In the summer of 1963, I was looking forward to beginning college but being one of ten children in a blue-collar family, and being unable to find a job since high school graduation, it seemed unlikely that would happen. My scholarship would cover only tuition, which left books, room and board. I had received no information or advice about student aid and felt hopeless about my future. Home life was becoming increasingly more difficult so when Sgt. George Sterling, US Air Force recruiter, came to the house, I was ripe for the picking. Before I realized what was happening, I was stepping off a plane in San Antonio, headed for basic training at Lackland A.F.B. in Texas.
I got through basic training without too much effort. None of the job choices were very enticing but aerial photography seemed to be my best choice. It would get me into the air, an exciting prospect to a kid who had always dreamed of being a pilot, and it might be a useful skill once I was through with the military. My problem was that I was six feet tall and the Air Force needed many more air policeman than photographers. The thought of me being a cop was laughable. The humor wore off real fast as I underwent another nine weeks of intensive combat and security training.
As my unit neared completion of training, I received good news and bad news. My request to be sent to Aviano, Italy was denied and I was advised I would be one of seventeen going to Vietnam. The good news was small compensation. We were informed that President Kennedy and other dignitaries were flying in for a dedication ceremony of the new Brooks Medical Center on their way to Dallas. On the day before our special detail, we were herded into a large meeting room and briefed by the Secret Service, the FBI, military intelligence and local police. Although we were purely decoration, we were taught how to identify each type of plainclothes security or law enforcement agent by the lapel pin they wore, in addition to protocol. On the morning of the 21st, we were bussed to the medical center, given the daily password and additional briefing. Then for lunch we were seated at tables covered with white linen, adorned with real silverware, china and fresh flowers. Civilian waiters delivered food to our tables – very different from the mess hall to which we had become accustomed.

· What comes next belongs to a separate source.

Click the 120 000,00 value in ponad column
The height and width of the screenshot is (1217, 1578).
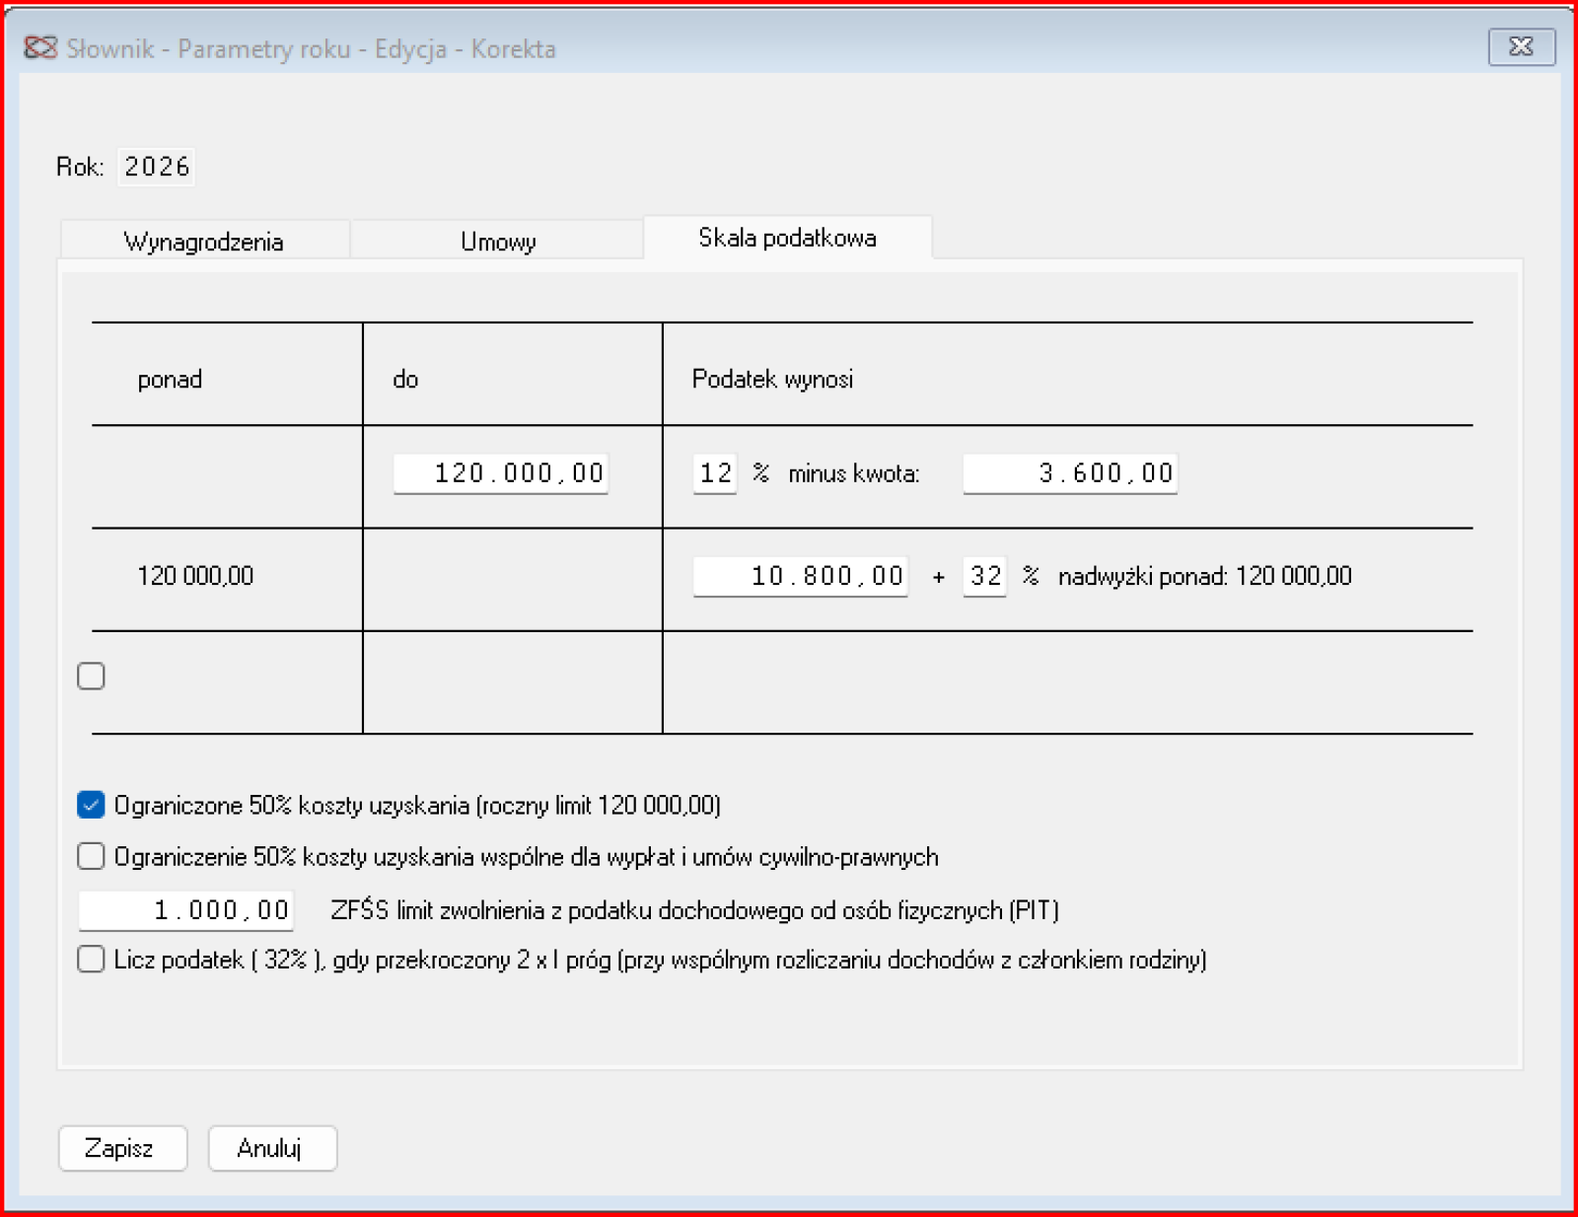click(x=195, y=576)
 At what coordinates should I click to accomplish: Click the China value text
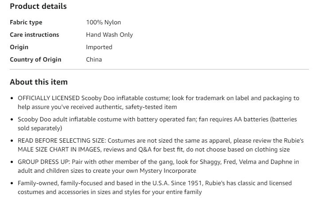(94, 59)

After lunch, we were dropped off at our post. It was an unusually warm day for late November and we stood stiff as toy soldiers lining the curved drive to and from the ceremony. As the motorcade approached, one guy a few feet down the line dropped to his knees, apparently from heat exhaustion. I guessed he was probably overtaken by all the excitement and having stayed up most of the night to cram for our exam scheduled for the next day. My knees shook a bit and I worried I might be the next to drop. As I watched the black Lincoln pass by within just a few feet from me, I could clearly see a very gray looking J.F.K. Seeing the young charismatic president, even in his weary gray condition, seemed to boost everyone’s morale, including mine. A few minutes later, we broke ranks and it was all over. On the bus ride back to Lackland, we all compared notes on what we saw, and how we were now part of history – the largest honor guard to ever stand for a U.S. president.

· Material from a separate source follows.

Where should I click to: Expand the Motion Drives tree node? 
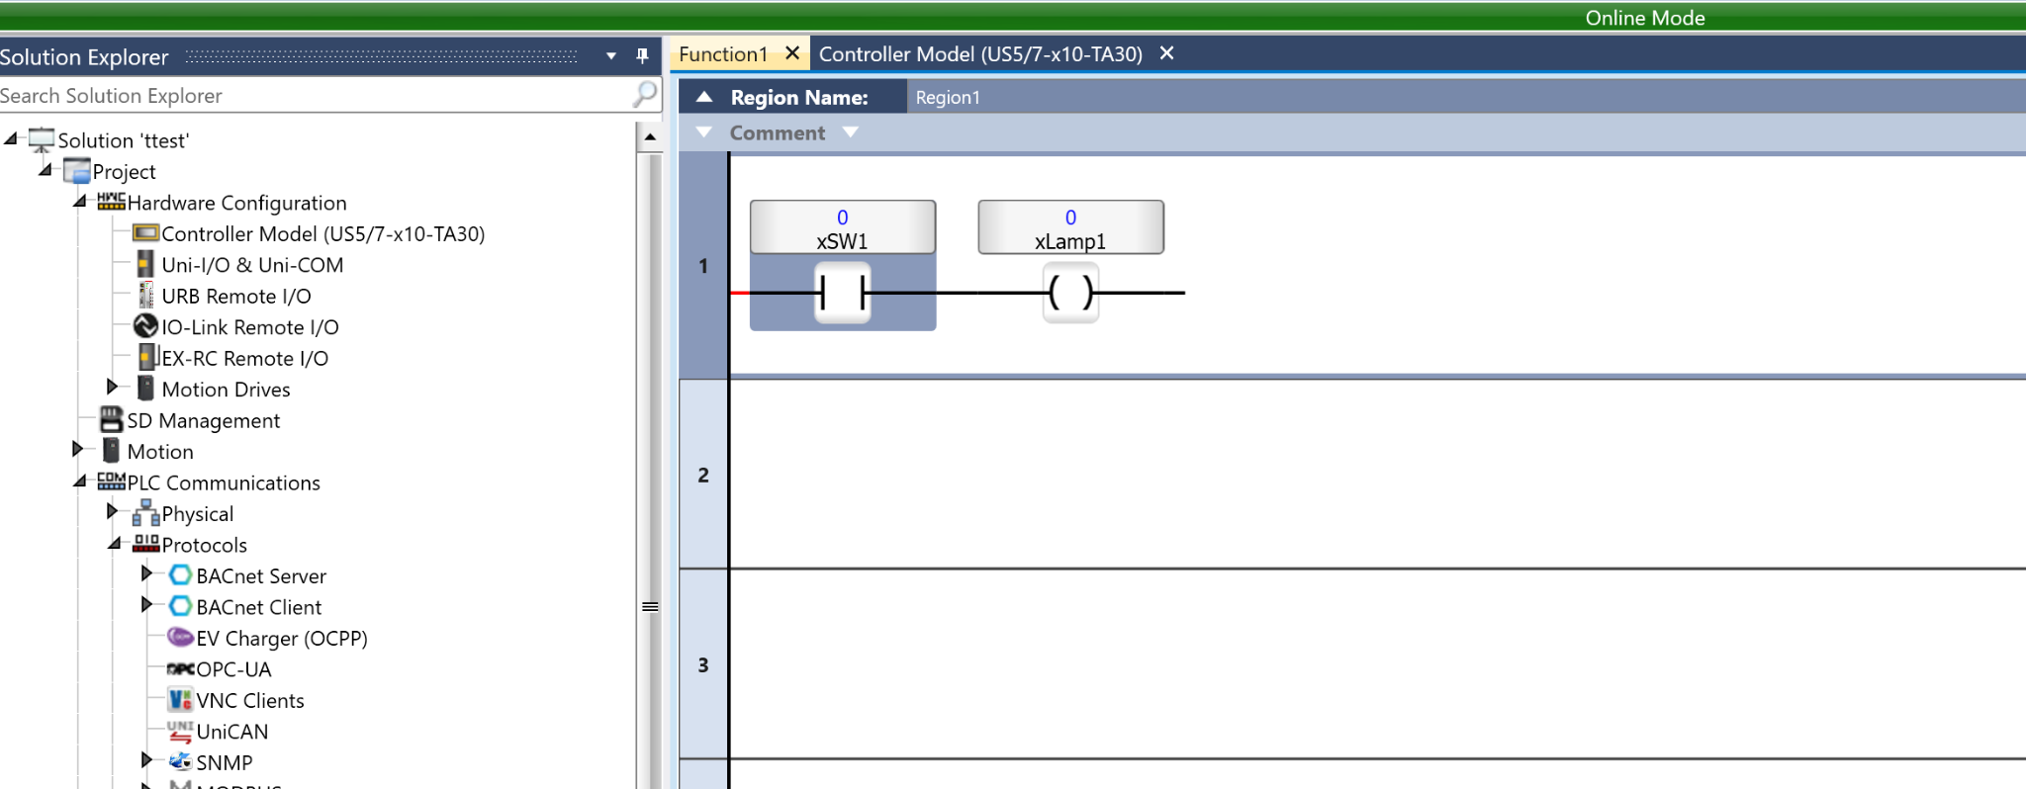(112, 387)
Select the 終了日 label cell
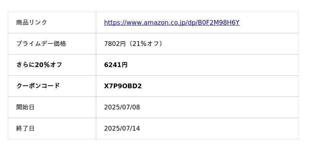This screenshot has height=151, width=313. pyautogui.click(x=52, y=128)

The next morning, our entire unit filed into the examination rooms and began filling in multiple-choice questions in the test booklets. At the first break, we congregated outside, comparing our answers and sweating the results. Some of us were bound to wash out and end up in the dreaded foodservice, but who? Then one airman, who had been sneaking a transistor radio in his pocket, said, “Hey, Kennedy has been shot!” No one took him seriously. A few guys got angry and one threatened to deck him. Midway through the second round of testing, a young lieutenant entered the room, strode to the front and addressed the class. “The President of the United States has been shot and is at this moment undergoing emergency surgery in Dallas…” he reported without emotion. Our mouths dropped. “…and now, I hope you will all join me in a prayer,” the officer went on. I didn’t think my praying would do a damn thing but I bowed my head and joined in. We resumed our testing, barely able to read the questions much less answer them. By the end of the third round, the officer returned and gave us the final bad news. It was more than any of us could process. Kennedy was a breath of fresh air for our generation. His sudden death felt ominous, more than just the tragedy of one man, or even a president.
The next few days, those of us who had not shipped out lingered around the dayroom, watching the rest of history unfold – the arrest of Oswald, L.B.J.’s assurance that the government was stable, and of course Jack Ruby’s assassination of the presumed assassin. Just as we were preparing to go off to our little war, the home front seemed to be falling apart. I shook my friend Mike Roche’s hand as he left to catch his plane home to New York for Thanksgiving. Still feeling the shock and sadness of our shared experience, and remembering how quickly other close pals had gone off, probably never to be seen again, I was pretty sure this would be the last time I’d see my buddy Mike. I was terrible at saying good-bye, especially good-bye forever. Then, as I watched my pal hoist his duffel bag and step on the bus, my thoughts returned to our dead president. It occurred to me how insignificant my disappoints were, especially compared to those of the family, friends and a shocked nation who would never again see their husband, father, friend and president, John F. Kennedy.